One of the most exciting features of SharePoint 2013 is the product catalog template but it tends to be ignored because of its misleading name. So, for those of you whose sites are not product-centric you should explore the opportunity to leverage this great tool.
First, you should know that the product catalog template itself is available only for SharePoint installations which are on premise. It is not yet available in the cloud. However, catalogs can be created manually in Office 365. In both cases, search is at the core as well as a concept called cross-site publishing, which is a scenario where you write content in one place and have it publish somewhere else. This has always been possible, even in SharePoint 2010. But, we couldn’t rely on the previous search engine results to build full solutions in the way SharePoint 2013 can with cross-site publishing.

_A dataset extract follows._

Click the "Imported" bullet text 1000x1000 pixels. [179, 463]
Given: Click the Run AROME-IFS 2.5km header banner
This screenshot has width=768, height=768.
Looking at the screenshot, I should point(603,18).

As you can see in the image to the left, cross-site publishing has nothing to do with actual products in SharePoint. It is about separation of content authoring from consumption. Search drives the whole process. Utilizing the advanced SharePoint search capabilities that are now included gives you the framework for any product catalog. It’s not about searching for content, its about publishing, republishing, and targeting content that has been crawled.
What is so great about it is that you only have to manage lists on the authoring site and a couple pages (categories and items) on the publishing site, and SharePoint does the rest.
This article talks more about the process in detail – An introduction to Cross-Site Publishing
For the most part, online demos that you read or watch will follow Contoso Electronics and show beautiful dynamic pages, created on the fly by SharePoint, based on metadata provided in specific lists and across site collections. But, the demos show “products” only as products and related accessories, when it is easy to see how a “product catalog” template could easily provide for other situations as well. Any circumstance where it is logical to author in one secure site location and then display the content elsewhere in the SharePoint installation is potentially a use case.
For example, one of the most common ways to leverage the product catalog template in a cross-site publishing scenario (and one I have used on multiple occasions) is that of a dynamic news and announcements center.
There are also other common and very suitable uses for the product catalog template that include:
- Faculty
- Courses/Classes
- Job Postings
- Recipes
- Classified Ads
- IT Services
There are many ways to make use of SharePoint’s product catalog feature which are not strictly product-centric.